The increased threat of Islamist terrorism in the United Kingdom since September 11 in the US and the 7/7 bombings in London has had a significant impact on the UK government’s ability to relate to its Muslim communities, especially in the light of alleged human and civil rights violations, accusations of an emerging police state and highly controversial cases of international cooperation in counterterrorism operations. Yet we only have to look back a few short years to the ‘Troubles’ in Northern Ireland to see that these issues are not entirely without precedent.
The start of the most significant period of violence associated with Northern Ireland can be traced to the wave of riots and civil rights demonstrations by the Catholic communities seeking redress from the predominantly Protestant Stormont regime. Fears of a Catholic ‘revolt’ led to major violence from both communities and the failure of the Royal Ulster Constabulary, also predominantly Protestant, to stymie a virtual civil war led to the British Army being called in as ‘peacekeepers’. Increased sectarianism and changing global politics caused the Irish Republican Army (IRA) to split at the end of 1969, leading to the creation of the Official IRA and the Provisional IRA (PIRA). PIRA represented the more significant and enduring threat. What should have only been a short few weeks or months of British military intervention, devolved into approximately thirty years of antagonism and violence.

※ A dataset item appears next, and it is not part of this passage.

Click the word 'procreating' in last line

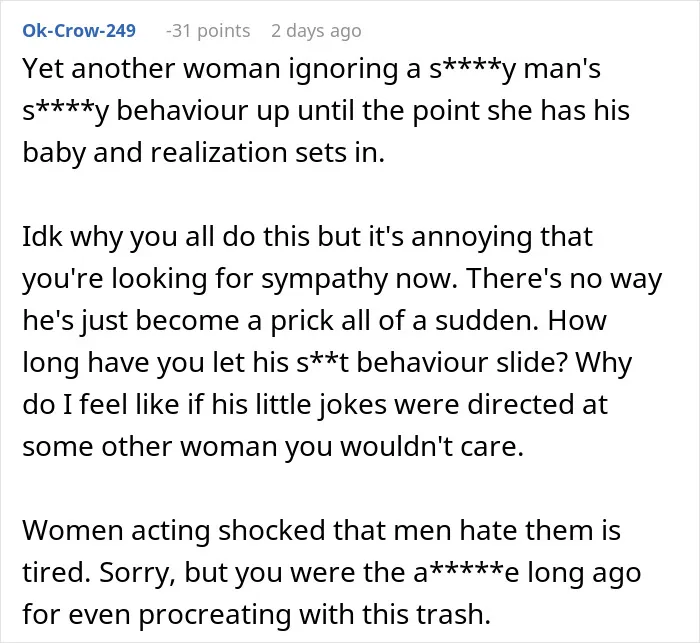[x=215, y=615]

The British treatment of the PIRA’s campaigns led to much criticism including corruption, collusion with Loyalist forces as well as PIRA informers, interrogation methods amounting to torture and other ethical quagmires in the intelligence gathering methodology. Whilst the Islamist threat is ostensibly different – a globally dispersed and structurally advanced network incorporating unpredictable individual-led attacks – the British treatment of this issue in either a domestic or international framework has been dogged by a learning curve which implies a lack of knowledge transfer from its long history of dealing with ‘cells’ of Republican terrorists.

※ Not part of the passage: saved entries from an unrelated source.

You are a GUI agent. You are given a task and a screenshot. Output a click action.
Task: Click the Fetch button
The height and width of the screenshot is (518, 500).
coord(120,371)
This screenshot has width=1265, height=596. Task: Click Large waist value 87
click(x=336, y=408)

In the early 1970s, 14 PIRA members were interrogated using internment and the techniques of sensory deprivation such as stress positions, lack of food or sleep, hooding and continuous uncomfortable noise – methods that, in a 1979 inquiry, were labelled as ‘inhuman and degrading treatment’ liable to strengthen ‘the propaganda campaign [...] for the enemies of society’. The balance here was sacrificing long-term legitimacy for short-term gains for intelligence and imminent threat disruption. At this time the Royal Ulster Constabulary (RUC) was the main policing body and took the brunt of these criticisms, but the United Kingdom government and security services were not exempt for allowing these methods to continue.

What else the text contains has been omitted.